Education Broadcasting System (EBS) Korea, Asia’s number one producer of educational and documentaries production medium, has revealed that low interconnectivity and accessibility are massive hurdles when it comes to collaborating with African countries.

It said that poor accessibility is the reason for its lack of broadcast content on African matters.

Chang Min Soo, the Manager of the Department of External Affairs, of the biggest independent public education broadcast service in Korea, said that although the service has met several times with African companies that are interested in collaborating, EBS has hesitated due to the extreme cost required to achieve the proper high-quality interconnection.

Besides the issue of accessibility, there is the enormous cost of co-productions which can total up to millions of dollars.

Chinese television producer, Jae-Eung Jeong said that co-productions would not be possible without the investment of a local production partner who is indigenous to the area.

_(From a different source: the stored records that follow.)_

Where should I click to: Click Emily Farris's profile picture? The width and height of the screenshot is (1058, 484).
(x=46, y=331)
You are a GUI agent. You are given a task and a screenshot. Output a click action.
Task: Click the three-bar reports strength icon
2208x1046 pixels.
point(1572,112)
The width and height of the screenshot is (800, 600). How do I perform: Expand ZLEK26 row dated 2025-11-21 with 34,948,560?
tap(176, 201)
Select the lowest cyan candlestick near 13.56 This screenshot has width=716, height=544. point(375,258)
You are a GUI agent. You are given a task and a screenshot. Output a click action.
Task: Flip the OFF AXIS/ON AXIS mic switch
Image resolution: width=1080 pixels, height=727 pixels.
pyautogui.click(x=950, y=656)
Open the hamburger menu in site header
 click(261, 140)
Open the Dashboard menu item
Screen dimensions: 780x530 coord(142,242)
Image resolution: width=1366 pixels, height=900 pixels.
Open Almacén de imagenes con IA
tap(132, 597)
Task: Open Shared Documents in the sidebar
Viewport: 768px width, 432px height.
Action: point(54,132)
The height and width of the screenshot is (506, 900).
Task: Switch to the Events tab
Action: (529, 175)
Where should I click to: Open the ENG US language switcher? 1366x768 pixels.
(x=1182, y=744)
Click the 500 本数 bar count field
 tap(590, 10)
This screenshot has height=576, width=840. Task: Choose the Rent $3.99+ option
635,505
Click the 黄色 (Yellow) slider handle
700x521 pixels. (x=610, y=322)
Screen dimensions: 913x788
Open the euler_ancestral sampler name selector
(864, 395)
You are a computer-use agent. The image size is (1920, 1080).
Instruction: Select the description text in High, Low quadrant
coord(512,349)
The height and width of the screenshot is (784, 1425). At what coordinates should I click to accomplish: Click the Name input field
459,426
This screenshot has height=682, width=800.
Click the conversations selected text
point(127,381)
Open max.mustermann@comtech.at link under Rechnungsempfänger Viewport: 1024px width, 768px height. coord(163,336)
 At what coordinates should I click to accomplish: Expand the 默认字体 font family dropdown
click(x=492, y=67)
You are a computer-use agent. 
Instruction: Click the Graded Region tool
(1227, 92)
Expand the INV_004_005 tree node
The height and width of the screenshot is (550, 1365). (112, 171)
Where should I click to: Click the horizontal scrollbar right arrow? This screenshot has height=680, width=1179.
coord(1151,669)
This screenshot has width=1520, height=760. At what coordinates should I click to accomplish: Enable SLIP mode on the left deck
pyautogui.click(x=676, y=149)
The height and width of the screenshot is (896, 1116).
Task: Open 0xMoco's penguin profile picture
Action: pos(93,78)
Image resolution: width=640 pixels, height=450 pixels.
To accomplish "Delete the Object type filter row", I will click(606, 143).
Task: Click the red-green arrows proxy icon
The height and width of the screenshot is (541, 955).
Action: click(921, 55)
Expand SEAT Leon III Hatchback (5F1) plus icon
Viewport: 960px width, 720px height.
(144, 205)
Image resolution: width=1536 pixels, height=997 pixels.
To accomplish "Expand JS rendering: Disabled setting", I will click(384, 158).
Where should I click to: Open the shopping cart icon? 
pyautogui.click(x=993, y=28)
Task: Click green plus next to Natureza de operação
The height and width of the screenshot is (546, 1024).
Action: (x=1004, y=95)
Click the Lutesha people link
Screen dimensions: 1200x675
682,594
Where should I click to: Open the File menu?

 Jeong said that it producers often make several trips to partner countries before production to discuss funding, concept and storyline.
He did add, however, that co-production has its rewards, and also has the potentials to employ large numbers of locals from the involved countries as extras on set.

Jeong described Africa as rich in diverse cultures and natural resources. He reiterated that EBS was very interested in exploring many projects showcasing nature, history, environment, science and culture with the continent.

Min Soo added that currently, Korea was considering getting large Korean IT companies to build infrastructure so as to make foreign production easier.

In the meantime, EBS is encouraging that for the broadcasting of African contents a global call for submissions to the EBS International Documentary Festival (EIDF) should be requested. The EIDF showcases the winning documentaries to Korean viewers. Jeong said that the festival had inspired Korea’s involvement in helping refugees from the Syrian War following its screening of the submitted documentary, The Last Man in Alaf.

Jeong concluded by adding that the festival happens every September and that the presentation of documentary films for the 2018 festival would start soon.

EBS has always focused on enhancing Korea’s education system through the provision of quality educational and cultural learning contents. They had a hand in the development of the country’s economy after the Korean War in the early 1950s, and since then the system has expanded its broadcasting reach and partnered with countries such as Chile, Turkey, Vietnam and Cambodia.